Maret
Pada 23 Maret, Myanmar mengkonfirmasi kasus COVID-19 pertama dan kedua.[9]
Pada 24 Maret, Myanmar telah meluncurkan penguncian komunitas di satu desa dari Negara Bagian Chin untuk mengendalikan penyebaran COVID-19.[10]
Pada 25 Maret, Myanmar mengkonfirmasi kasus COVID-19 ketiga.[11]
Pada 27 Maret, Kementerian Kesehatan dan Olahraga membenarkan satu kasus di Mandalay dan lainnya di Yangon.[12]
Pada 28 Maret, Kementerian Kesehatan dan Olahraga membenarkan 3 kasus baru, dua kasus di Yangon dan satu lagi di Nay Pyi Taw. Di antara 3 kasus baru ini, satu adalah seorang wanita berusia 60 tahun yang tidak memiliki riwayat baru-baru ini bepergian ke luar negeri dan tercatat sebagai kasus yang ditularkan secara lokal pertama di Myanmar.[13]

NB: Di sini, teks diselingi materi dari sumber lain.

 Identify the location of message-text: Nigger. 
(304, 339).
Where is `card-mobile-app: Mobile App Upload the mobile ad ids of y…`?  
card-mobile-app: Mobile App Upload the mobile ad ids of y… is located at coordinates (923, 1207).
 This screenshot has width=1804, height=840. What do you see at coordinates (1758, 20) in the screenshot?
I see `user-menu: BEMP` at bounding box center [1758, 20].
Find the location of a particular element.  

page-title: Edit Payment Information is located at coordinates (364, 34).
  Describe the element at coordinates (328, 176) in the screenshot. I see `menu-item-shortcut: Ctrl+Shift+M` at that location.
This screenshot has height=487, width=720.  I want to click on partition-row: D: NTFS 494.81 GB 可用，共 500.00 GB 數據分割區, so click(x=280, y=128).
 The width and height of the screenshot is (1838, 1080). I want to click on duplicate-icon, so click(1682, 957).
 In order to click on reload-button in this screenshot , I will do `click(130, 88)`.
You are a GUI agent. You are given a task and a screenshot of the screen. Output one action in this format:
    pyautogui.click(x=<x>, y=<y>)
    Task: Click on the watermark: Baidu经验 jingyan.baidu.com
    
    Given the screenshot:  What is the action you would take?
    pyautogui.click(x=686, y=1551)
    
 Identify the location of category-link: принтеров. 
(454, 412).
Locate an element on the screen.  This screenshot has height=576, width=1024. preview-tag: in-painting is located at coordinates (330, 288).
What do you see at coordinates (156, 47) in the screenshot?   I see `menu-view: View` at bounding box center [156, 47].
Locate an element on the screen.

Pada 29 Maret, Kementerian Kesehatan dan Olahraga membenarkan dua kasus lagi di Yangon. Pasien diagnostik (Kasus-10), warga negara Myanmar berusia 45 tahun, memiliki kontak dekat dengan Kasus-05, dan ditempatkan di bawah karantina rumah sakit pada tanggal 28 Maret 2020. Spesimen biologisnya juga dikumpulkan untuk uji laboratorium COVID-19. dan hasilnya kembali positif pada hari berikutnya.[14]
Pada 30 Maret, 4 kasus lagi dikonfirmasi. Menurut pernyataan resmi yang dikeluarkan oleh Departemen Kesehatan dan Olahraga, empat wisatawan Prancis yang berhubungan dekat dengan pemandu wisata (Kasus-08) ditempatkan di bawah karantina di salah satu hotel di Yangon dan menjalani serangkaian tes laboratorium pada tanggal 29. Maret 2020. 3 dari mereka dikonfirmasi positif pada hari berikutnya (Kasus-11, Kasus-12, Kasus-13) dan dipindahkan ke Rumah Sakit Spesialis Way Bar Gi untuk perawatan lebih lanjut. Kasus-14 adalah pasien di Negara Bagian Shan utara. Warga negara Myanmar berusia 24 tahun kembali dari Bangkok, Thailand ke Tachilek, Myanmar dan tinggal selama dua malam di Tachilek. Pada 28 Maret 2020, ia menderita gejala mual yang parah dan dirawat di Rumah Sakit Kotapraja Kyaukme sebagai pasien yang dipantau. Sampel analitiknya diuji dan ditemukan positif.[15]
Pada 31 Maret, Kementerian Kesehatan dan Olahraga membenarkan satu kasus lagi di Yangon. Kasus ke-15 adalah seorang wanita Burma berusia 45 tahun dari Bahan Township, Yangon, yang bekerja di klinik swasta yang menyediakan layanan kesehatan bagi orang asing. Dia mulai mengalami gejala demam, sakit tenggorokan, dan batuk pada 27 Maret 2020 dan mencari perawatan medis di Departemen Kesehatan Masyarakat di Bahan pada 30 Maret 2020. Selanjutnya, dia dirujuk ke Rumah Sakit Umum Yangon Barat sebagai kasus yang dicurigai dan dia hasil tes laboratorium dikonfirmasi positif pada hari berikutnya.[16]